Supplied material:
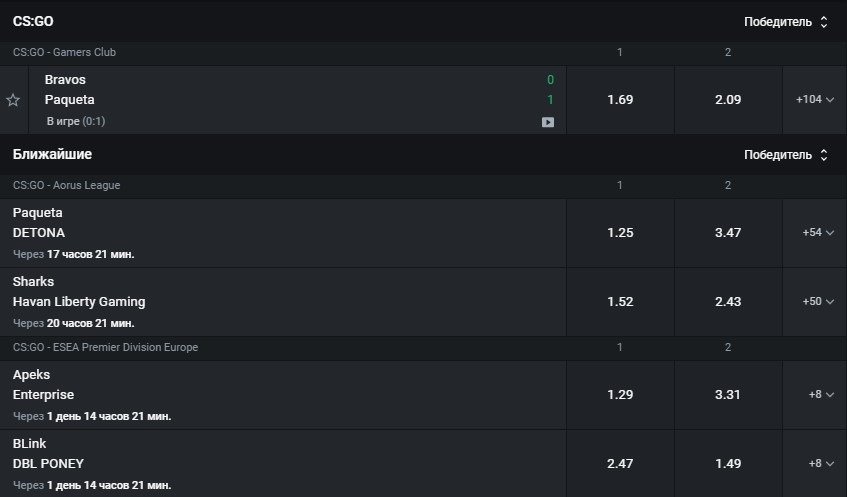Expand +8 markets for Apeks vs Enterprise

(x=820, y=394)
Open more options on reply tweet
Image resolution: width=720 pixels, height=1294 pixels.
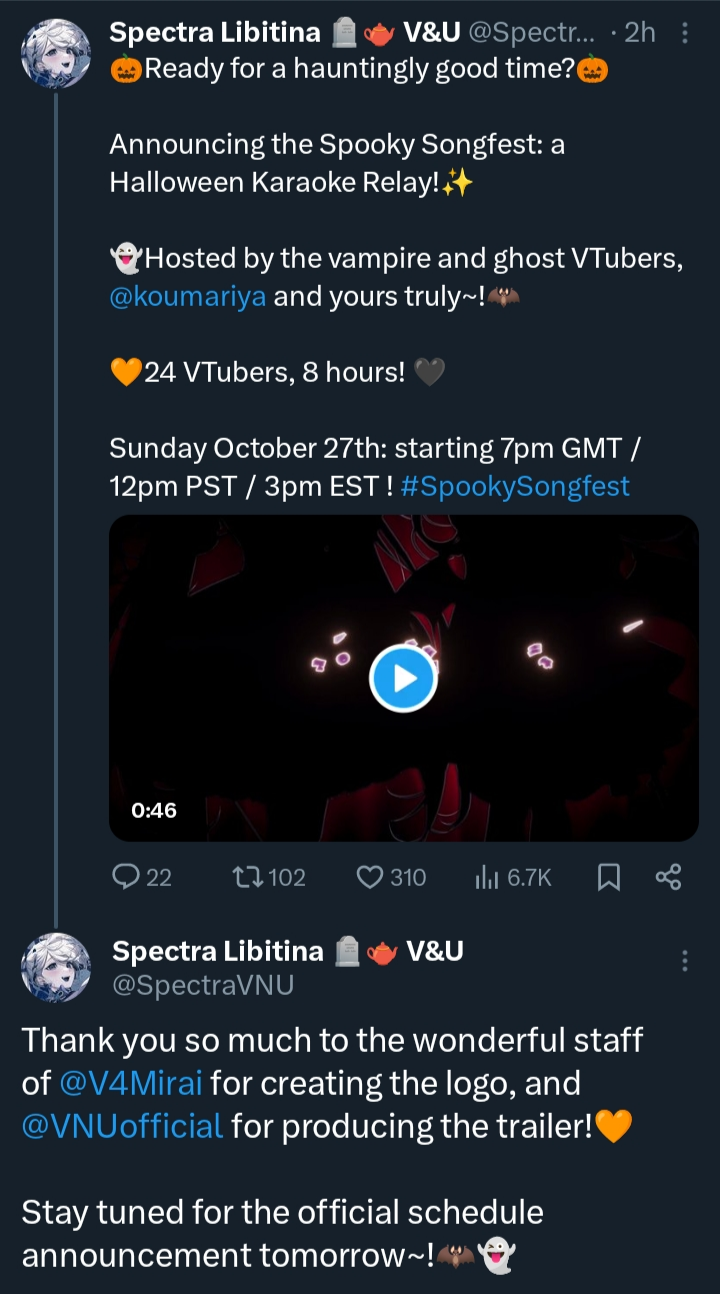point(685,961)
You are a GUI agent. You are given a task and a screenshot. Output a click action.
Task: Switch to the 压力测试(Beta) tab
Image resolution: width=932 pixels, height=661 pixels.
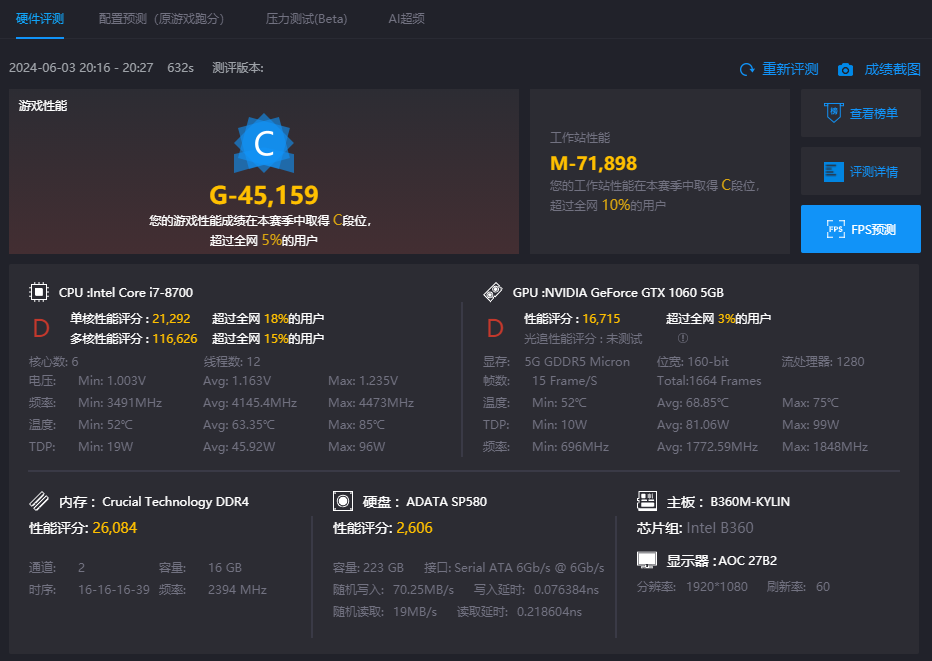[x=306, y=18]
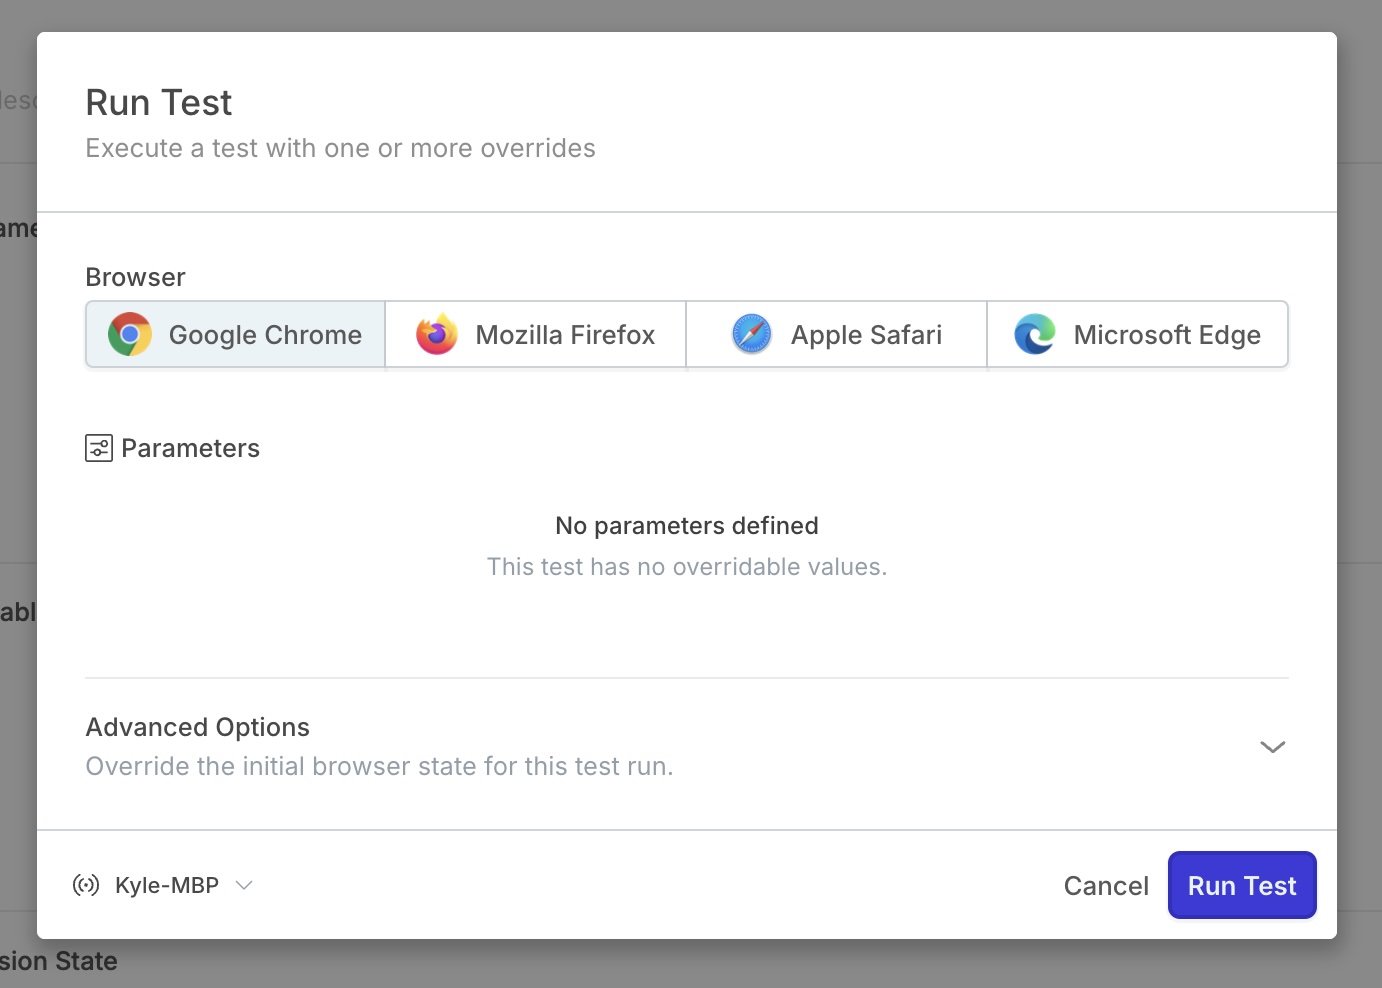Click the 'No parameters defined' message
Screen dimensions: 1382x988
(x=686, y=526)
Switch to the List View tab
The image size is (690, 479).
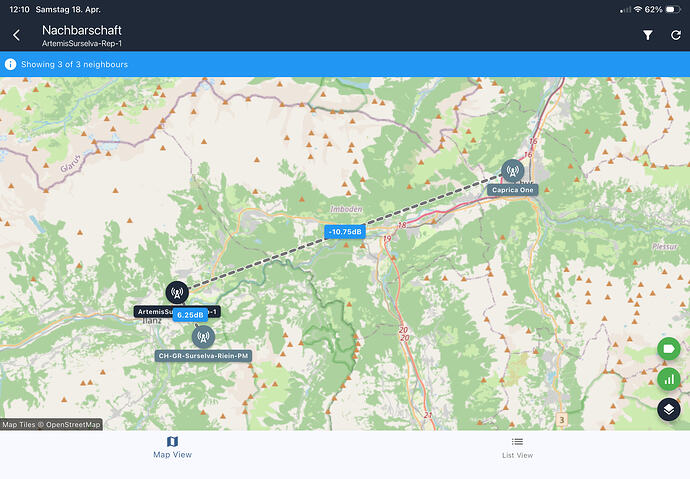(x=517, y=447)
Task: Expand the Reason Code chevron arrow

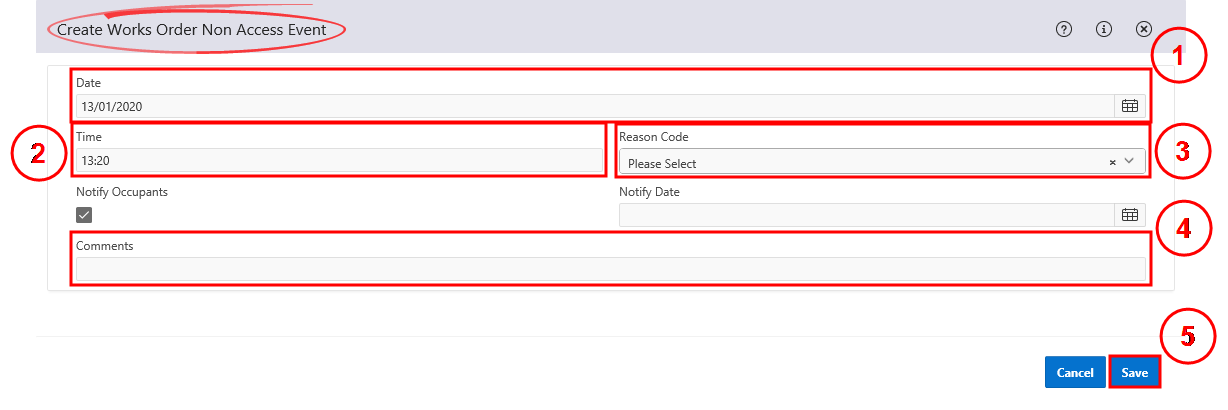Action: coord(1130,161)
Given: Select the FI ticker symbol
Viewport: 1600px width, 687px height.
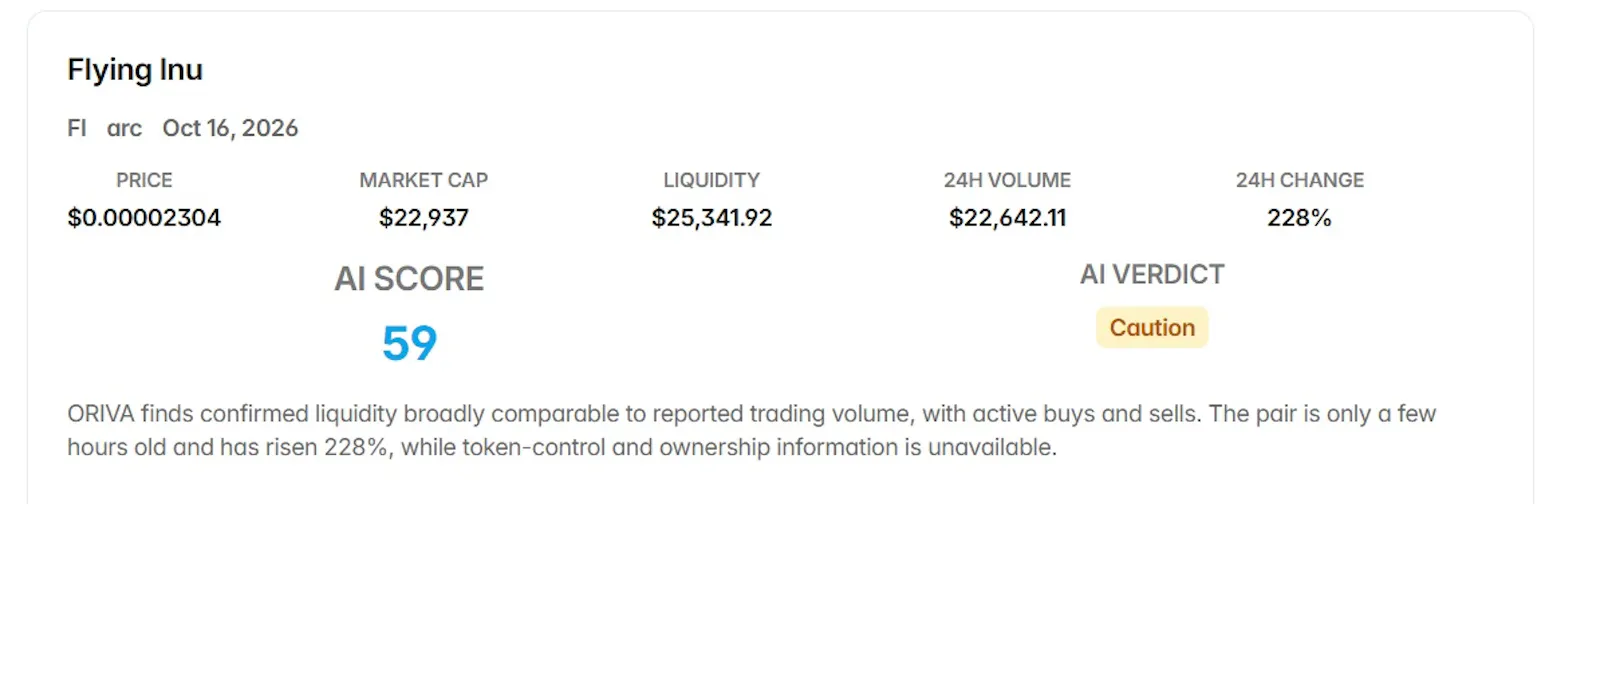Looking at the screenshot, I should tap(77, 128).
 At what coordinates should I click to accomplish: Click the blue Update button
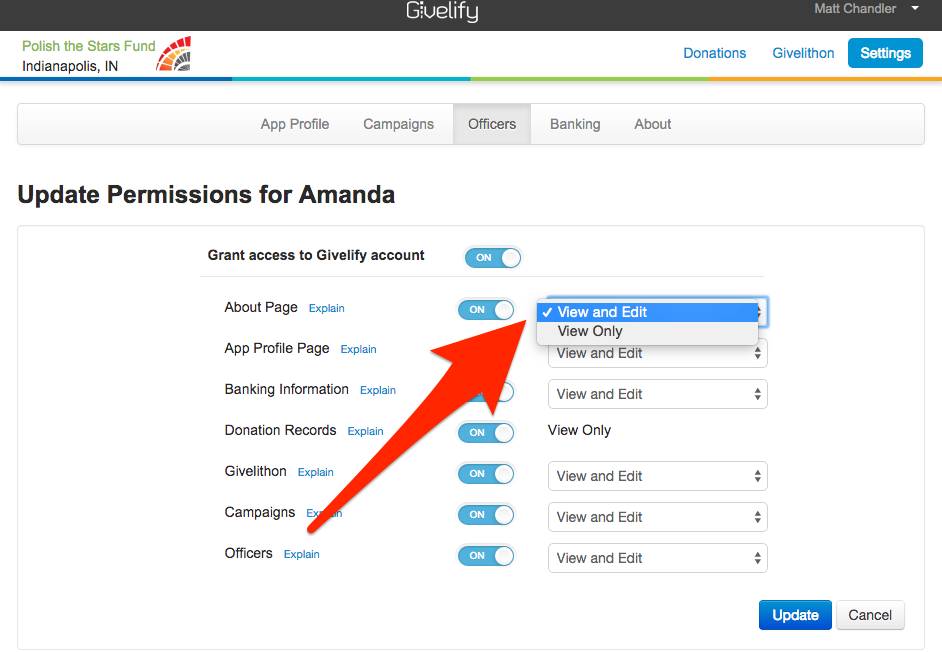coord(795,615)
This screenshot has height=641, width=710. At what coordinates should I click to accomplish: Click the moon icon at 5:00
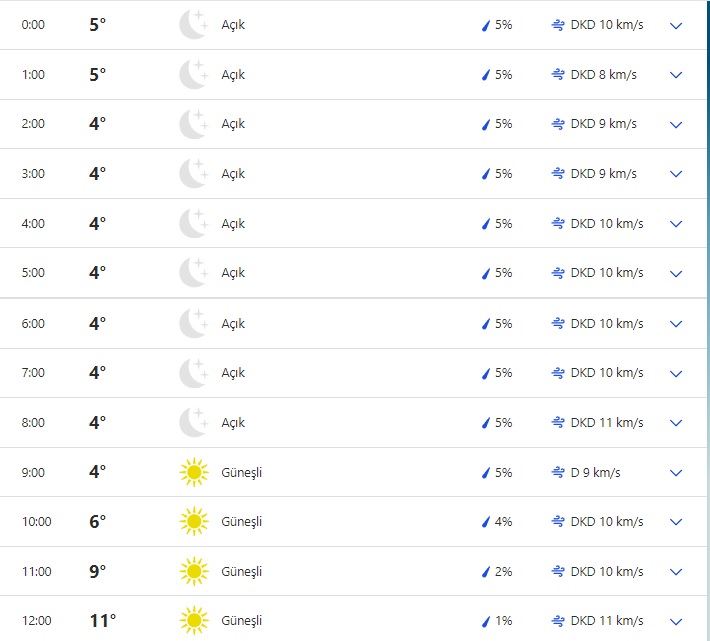tap(192, 273)
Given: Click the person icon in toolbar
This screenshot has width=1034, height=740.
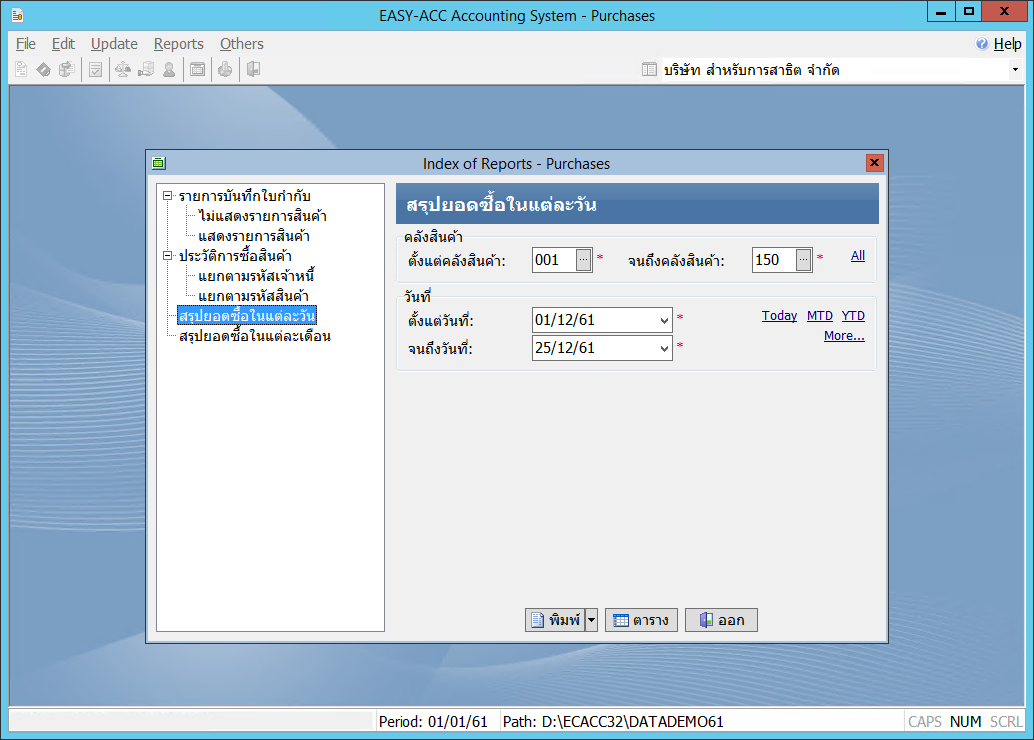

Exercise directions: Please write out, word for word, only the lines from the one holding "Given: Click the person icon in toolbar" through the end of the records above, with both end lines included and the pictures dropped.

The answer:
Given: Click the person icon in toolbar
This screenshot has width=1034, height=740.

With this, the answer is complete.